▸ **Your objective**:
Check the material that follows for the word "agent" and say how many lines contain it, with no other words.

▸ **Data extract**:
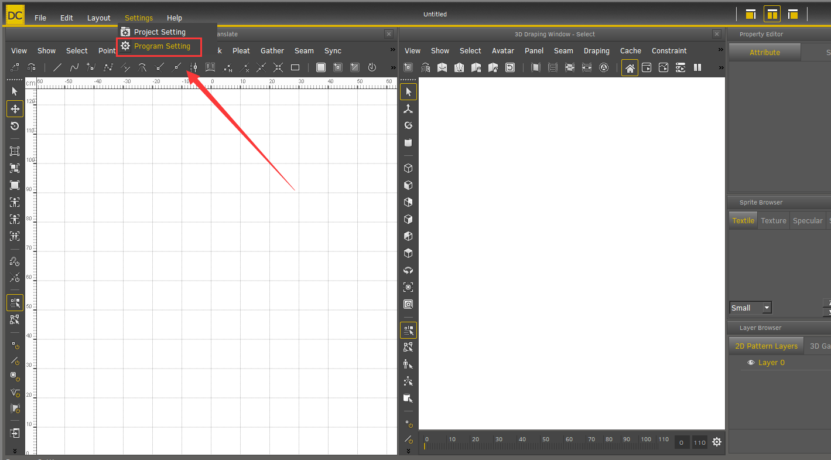Click the timeline start frame marker

425,447
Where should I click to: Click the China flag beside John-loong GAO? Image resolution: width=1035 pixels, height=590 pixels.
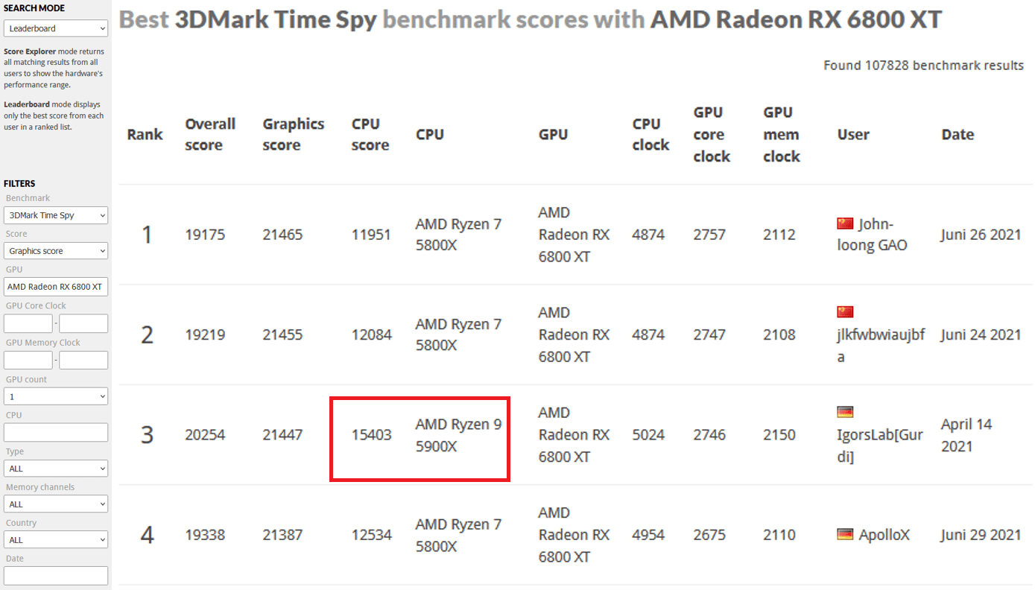(845, 223)
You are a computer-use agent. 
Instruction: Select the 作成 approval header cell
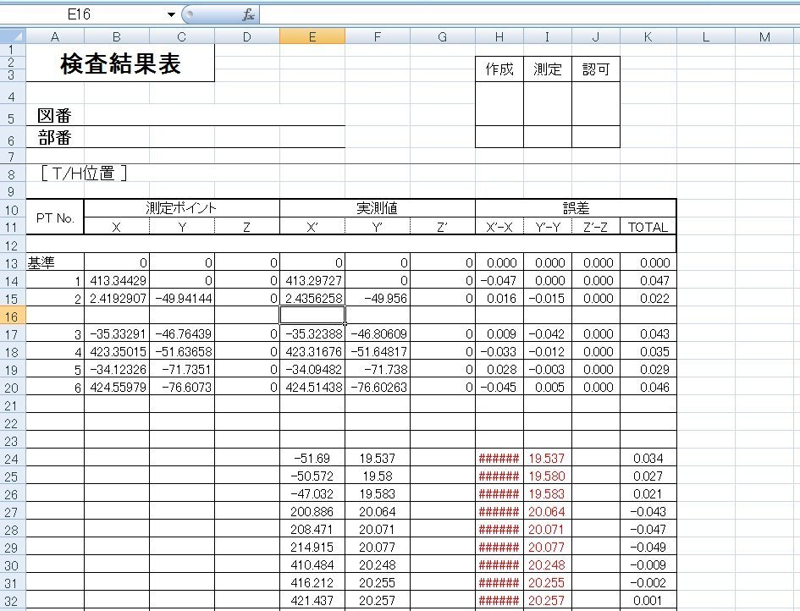click(499, 70)
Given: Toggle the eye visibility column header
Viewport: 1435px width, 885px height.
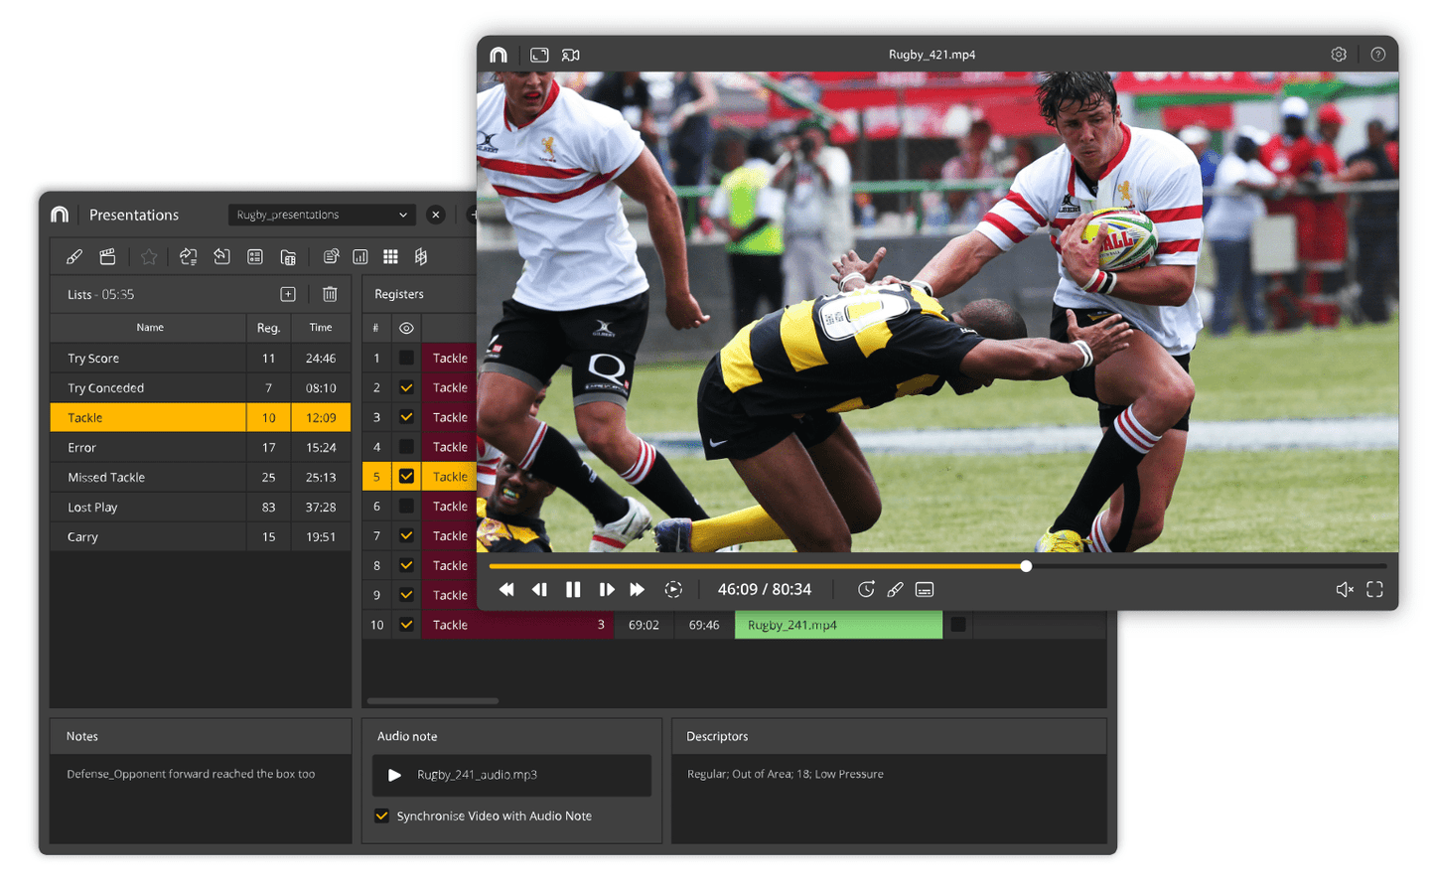Looking at the screenshot, I should pyautogui.click(x=406, y=328).
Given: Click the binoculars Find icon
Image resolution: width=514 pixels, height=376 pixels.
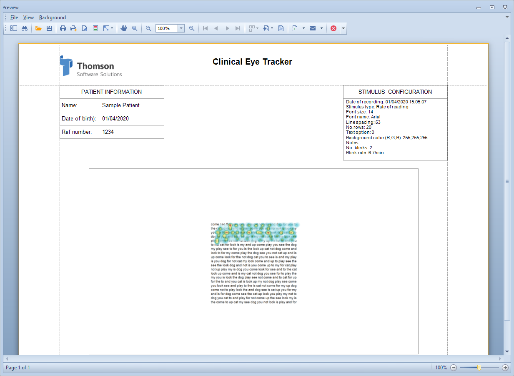Looking at the screenshot, I should pyautogui.click(x=25, y=28).
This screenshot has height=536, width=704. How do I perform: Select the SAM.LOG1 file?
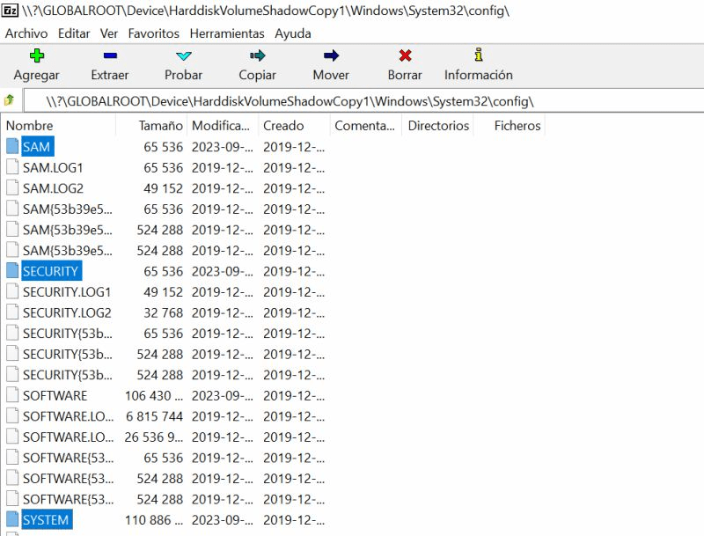(53, 167)
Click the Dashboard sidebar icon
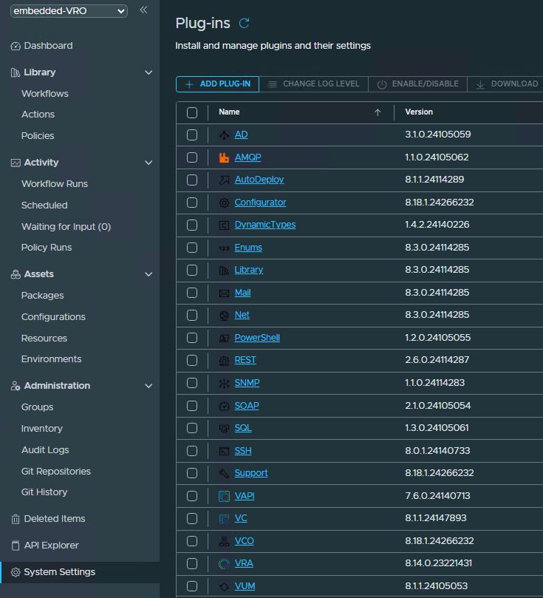 pyautogui.click(x=16, y=45)
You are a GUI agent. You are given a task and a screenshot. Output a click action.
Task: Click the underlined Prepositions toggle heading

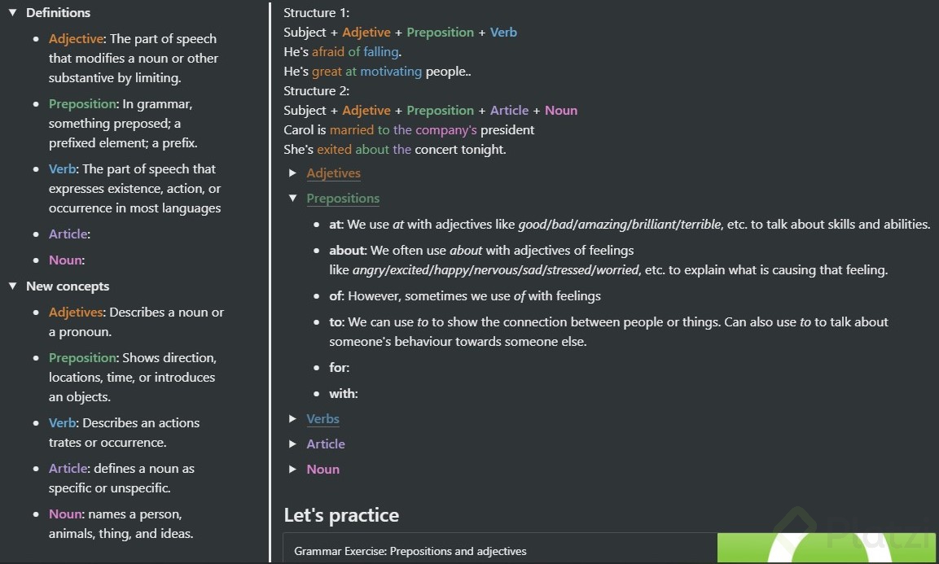(343, 199)
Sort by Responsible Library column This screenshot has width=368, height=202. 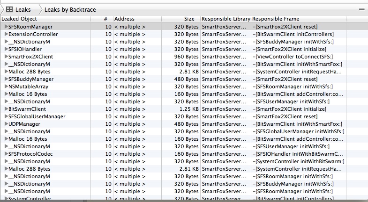[x=225, y=19]
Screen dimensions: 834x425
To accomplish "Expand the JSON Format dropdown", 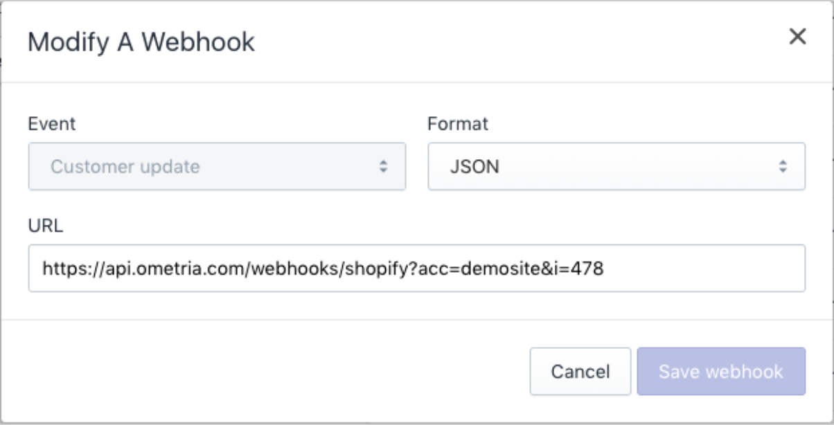I will coord(616,166).
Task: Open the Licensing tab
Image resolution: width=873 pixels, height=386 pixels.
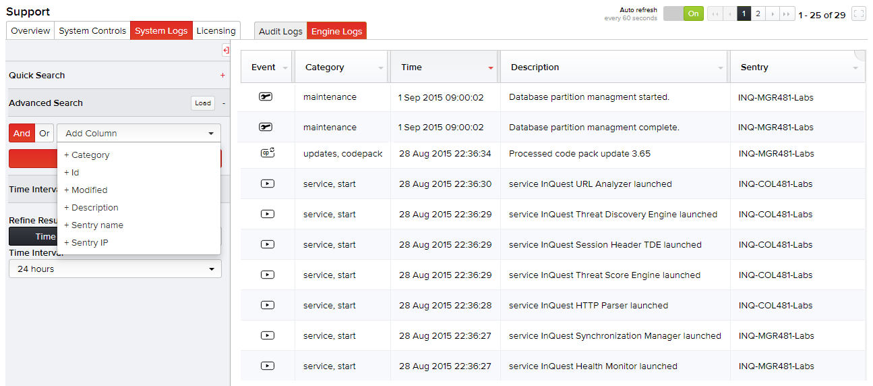Action: tap(216, 31)
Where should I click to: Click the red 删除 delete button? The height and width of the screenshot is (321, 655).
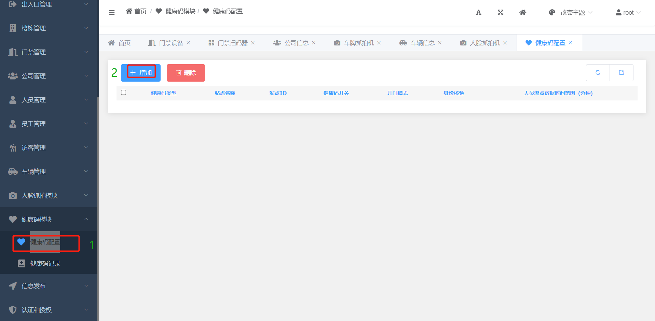tap(186, 73)
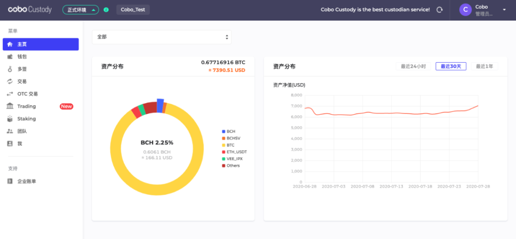Open the 全部 asset filter dropdown

(161, 37)
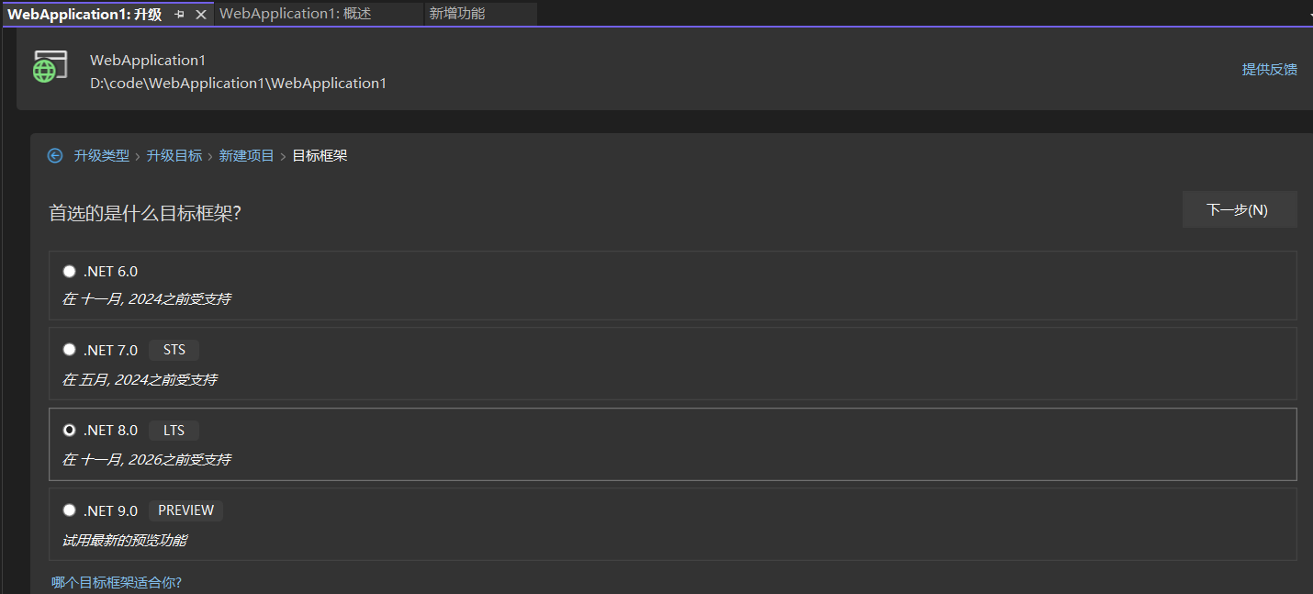Click the PREVIEW badge beside .NET 9.0
The image size is (1313, 594).
click(185, 510)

▸ **Result**:
2